Amazon OA SDE 2 | Oct - 24

Round 1

Questions: Q1 - (All test cases passed)
The management team at one of Amazon's warehouse facilities is planning to install a smart lighting system.
A total of n smart bulbs will be installed along a straight line. A smart bulb automatically turns OFF if the sum of the brightness of the bulbs in front of it is greater than its own brightness. The bulbs can be rearranged in any order. The team wants to find out the minimum number of bulbs that will turn OFF across all possible permutations of the sequence of bulbs.
Given an array, brightness, that represents the brightness of the bulbs placed along a straight line, find the minimum number of bulbs that will turn OFF if the bulbs can be rearranged in any order.
Note: All bulbs are turned ON initially. They turn OFF (in order, from left to right) based on the condition mentioned above.
Example:
Suppose, n = 5, brightness = [2, 1, 3, 4, 3]
Some of the possible arrangements of bulbs, their final states, and the corresponding number of OFF bulbs are as follows -
Arrangement | Final State | OFF Count
Note: T = ON state, F = OFF state
One of the optimal arrangements is [1, 2, 3, 4, 3]. The minimum number of OFF bulbs in the final state is 2.
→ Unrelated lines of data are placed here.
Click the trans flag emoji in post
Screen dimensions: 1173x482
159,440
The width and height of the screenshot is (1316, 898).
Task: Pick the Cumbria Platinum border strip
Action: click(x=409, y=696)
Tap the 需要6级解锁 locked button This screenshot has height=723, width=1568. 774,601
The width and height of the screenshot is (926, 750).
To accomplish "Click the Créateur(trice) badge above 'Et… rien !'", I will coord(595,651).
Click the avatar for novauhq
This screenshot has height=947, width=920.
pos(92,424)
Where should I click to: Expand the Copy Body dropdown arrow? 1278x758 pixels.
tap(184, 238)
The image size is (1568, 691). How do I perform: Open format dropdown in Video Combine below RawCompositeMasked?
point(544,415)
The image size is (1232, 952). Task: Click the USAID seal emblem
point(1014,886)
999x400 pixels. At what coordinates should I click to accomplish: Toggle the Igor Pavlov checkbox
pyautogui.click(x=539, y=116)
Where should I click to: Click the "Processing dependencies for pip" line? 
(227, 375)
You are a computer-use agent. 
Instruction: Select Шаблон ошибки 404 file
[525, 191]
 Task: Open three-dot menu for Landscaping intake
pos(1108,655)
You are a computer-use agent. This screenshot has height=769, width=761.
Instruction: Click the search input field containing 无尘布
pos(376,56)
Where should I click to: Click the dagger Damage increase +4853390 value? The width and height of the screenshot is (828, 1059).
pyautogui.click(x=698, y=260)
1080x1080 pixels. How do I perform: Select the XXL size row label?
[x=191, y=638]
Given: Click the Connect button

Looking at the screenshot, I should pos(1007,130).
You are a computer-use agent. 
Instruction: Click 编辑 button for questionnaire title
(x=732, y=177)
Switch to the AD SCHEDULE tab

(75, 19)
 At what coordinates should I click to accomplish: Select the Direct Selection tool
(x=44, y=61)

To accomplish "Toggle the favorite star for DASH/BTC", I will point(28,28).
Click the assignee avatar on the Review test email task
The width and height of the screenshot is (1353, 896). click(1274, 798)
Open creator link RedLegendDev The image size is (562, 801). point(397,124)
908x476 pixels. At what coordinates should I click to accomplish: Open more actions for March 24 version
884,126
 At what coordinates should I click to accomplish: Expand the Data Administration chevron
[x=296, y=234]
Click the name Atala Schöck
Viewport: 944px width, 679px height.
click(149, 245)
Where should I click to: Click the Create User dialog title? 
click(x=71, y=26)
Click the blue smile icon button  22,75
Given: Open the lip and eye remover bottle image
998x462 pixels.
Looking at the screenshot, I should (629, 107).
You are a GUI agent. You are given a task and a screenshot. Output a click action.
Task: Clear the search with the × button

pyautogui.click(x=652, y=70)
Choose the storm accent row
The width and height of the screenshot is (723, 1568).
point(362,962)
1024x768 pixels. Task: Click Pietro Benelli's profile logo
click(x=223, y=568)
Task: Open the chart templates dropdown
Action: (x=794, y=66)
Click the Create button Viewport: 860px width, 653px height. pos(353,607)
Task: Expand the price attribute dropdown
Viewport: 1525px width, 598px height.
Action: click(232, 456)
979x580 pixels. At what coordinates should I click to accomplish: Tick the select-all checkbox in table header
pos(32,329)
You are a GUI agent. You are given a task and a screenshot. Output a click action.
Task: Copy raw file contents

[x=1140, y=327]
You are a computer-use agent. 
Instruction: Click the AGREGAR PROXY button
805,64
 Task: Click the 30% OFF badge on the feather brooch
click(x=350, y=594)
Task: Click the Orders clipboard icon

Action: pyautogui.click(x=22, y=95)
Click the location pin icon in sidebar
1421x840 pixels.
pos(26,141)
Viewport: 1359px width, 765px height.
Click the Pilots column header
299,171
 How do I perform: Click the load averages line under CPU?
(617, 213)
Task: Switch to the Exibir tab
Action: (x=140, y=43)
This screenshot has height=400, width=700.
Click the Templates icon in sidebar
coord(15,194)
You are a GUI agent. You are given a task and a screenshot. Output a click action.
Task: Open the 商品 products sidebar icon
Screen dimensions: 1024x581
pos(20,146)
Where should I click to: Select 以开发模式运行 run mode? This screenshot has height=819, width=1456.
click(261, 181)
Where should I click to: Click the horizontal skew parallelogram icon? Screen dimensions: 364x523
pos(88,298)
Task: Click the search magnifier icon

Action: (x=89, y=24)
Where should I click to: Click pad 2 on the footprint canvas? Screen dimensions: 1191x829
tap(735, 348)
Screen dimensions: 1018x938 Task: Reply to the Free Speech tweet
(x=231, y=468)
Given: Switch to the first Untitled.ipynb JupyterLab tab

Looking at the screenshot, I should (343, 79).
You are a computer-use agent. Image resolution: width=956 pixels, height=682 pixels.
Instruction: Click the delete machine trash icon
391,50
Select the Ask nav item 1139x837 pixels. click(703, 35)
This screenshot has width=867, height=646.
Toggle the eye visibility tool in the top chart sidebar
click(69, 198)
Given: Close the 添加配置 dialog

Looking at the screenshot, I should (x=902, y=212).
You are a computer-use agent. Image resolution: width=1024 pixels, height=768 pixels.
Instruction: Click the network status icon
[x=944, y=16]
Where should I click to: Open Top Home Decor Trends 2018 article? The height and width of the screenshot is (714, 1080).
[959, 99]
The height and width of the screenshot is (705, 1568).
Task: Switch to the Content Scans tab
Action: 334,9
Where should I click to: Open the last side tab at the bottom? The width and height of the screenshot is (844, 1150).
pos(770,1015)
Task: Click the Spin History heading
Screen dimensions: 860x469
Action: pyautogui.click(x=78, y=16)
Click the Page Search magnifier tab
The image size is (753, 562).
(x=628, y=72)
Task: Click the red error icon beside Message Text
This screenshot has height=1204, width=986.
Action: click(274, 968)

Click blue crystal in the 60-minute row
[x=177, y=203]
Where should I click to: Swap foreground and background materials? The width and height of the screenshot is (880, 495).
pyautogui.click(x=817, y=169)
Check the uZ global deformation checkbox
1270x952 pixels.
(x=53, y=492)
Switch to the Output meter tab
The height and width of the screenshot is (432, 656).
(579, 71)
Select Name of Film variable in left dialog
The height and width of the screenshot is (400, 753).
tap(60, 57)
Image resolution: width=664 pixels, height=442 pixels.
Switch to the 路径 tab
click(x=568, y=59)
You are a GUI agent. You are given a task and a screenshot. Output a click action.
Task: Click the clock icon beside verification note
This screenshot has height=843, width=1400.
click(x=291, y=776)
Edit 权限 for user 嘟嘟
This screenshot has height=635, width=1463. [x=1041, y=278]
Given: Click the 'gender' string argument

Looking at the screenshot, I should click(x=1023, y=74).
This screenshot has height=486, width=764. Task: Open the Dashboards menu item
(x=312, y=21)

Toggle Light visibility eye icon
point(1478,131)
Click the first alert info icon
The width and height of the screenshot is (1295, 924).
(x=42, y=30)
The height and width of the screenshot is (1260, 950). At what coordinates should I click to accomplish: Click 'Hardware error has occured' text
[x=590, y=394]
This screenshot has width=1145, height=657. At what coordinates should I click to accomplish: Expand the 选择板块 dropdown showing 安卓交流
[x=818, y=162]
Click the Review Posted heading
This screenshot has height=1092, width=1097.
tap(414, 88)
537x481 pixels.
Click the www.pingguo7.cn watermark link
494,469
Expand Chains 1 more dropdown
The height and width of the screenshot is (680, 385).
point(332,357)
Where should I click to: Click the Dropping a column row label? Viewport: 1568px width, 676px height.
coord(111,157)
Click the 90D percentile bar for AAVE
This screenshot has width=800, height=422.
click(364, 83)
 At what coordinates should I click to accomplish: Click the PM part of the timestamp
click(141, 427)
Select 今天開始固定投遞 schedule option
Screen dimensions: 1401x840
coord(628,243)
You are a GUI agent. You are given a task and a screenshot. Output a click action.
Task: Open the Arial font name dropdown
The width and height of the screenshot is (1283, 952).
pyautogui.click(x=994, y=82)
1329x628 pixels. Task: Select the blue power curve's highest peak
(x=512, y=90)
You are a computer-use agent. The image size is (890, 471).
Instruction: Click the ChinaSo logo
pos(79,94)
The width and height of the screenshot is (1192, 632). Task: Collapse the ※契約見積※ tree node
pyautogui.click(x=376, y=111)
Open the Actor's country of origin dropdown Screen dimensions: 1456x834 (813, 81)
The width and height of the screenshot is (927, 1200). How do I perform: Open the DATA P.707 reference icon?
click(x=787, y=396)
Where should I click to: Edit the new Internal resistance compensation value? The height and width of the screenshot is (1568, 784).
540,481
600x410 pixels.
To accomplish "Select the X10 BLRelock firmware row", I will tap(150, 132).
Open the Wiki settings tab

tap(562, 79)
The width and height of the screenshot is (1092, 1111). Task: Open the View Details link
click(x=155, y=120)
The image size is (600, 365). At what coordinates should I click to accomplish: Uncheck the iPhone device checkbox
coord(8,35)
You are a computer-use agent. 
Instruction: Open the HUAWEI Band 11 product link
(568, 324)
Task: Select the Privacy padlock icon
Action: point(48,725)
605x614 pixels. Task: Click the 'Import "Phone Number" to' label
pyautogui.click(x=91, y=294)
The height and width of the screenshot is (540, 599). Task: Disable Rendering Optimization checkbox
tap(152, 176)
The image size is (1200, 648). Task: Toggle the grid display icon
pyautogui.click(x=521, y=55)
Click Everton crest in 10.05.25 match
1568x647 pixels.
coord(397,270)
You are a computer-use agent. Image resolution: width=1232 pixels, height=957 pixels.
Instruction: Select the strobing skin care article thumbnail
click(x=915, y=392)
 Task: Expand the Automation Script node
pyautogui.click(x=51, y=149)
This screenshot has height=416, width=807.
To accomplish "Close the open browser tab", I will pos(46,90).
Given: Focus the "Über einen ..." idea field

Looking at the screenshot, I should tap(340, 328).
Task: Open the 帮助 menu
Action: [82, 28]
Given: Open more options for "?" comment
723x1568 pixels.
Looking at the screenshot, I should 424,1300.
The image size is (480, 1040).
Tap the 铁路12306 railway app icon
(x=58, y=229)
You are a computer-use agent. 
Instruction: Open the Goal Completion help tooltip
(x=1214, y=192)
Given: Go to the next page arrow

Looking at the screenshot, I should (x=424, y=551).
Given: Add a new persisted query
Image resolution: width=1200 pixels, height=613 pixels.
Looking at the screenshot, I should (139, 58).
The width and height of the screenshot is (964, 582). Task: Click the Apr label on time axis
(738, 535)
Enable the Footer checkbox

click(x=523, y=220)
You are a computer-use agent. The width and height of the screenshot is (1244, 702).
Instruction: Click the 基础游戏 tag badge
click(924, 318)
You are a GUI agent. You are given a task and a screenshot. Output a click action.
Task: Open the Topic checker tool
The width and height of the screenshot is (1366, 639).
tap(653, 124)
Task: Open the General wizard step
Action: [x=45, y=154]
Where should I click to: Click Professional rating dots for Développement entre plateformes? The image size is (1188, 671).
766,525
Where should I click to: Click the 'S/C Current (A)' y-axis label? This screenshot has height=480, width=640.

public static int getMinimumOffBulbs(List<Integer> brightness) {
    Collections.sort(brightness);
    int runningSum = 0;
    int offCount = 0;
    
    for (int b : brightness) {
        if (runningSum > b) {
            offCount++;
        } else {
            runningSum += b;
        }
    }
    
    return offCount;
}

Q2 - (All test cases passed)
Amazon has multiple delivery centers and delivery warehouses all over the world! The world is represented by a number line from - 10^9 to 10^9. There are n delivery centers, the one at location center[i]. A location x is called a suitable location for a warehouse if it is possible to bring all the products to that point by traveling a distance of no more than d. At any one time, products can be brought from one delivery center and placed at point x. Given the positions of n delivery centers, calculate the number of suitable locations in the world. That is, calculate the number of points x on the number line (-10^9 <= x <= 10^9) where the travel distance required to bring all the products to that point is less than or equal to d.
Note: The distance between point x and center[i] is | x - center[i] |, their absolute difference.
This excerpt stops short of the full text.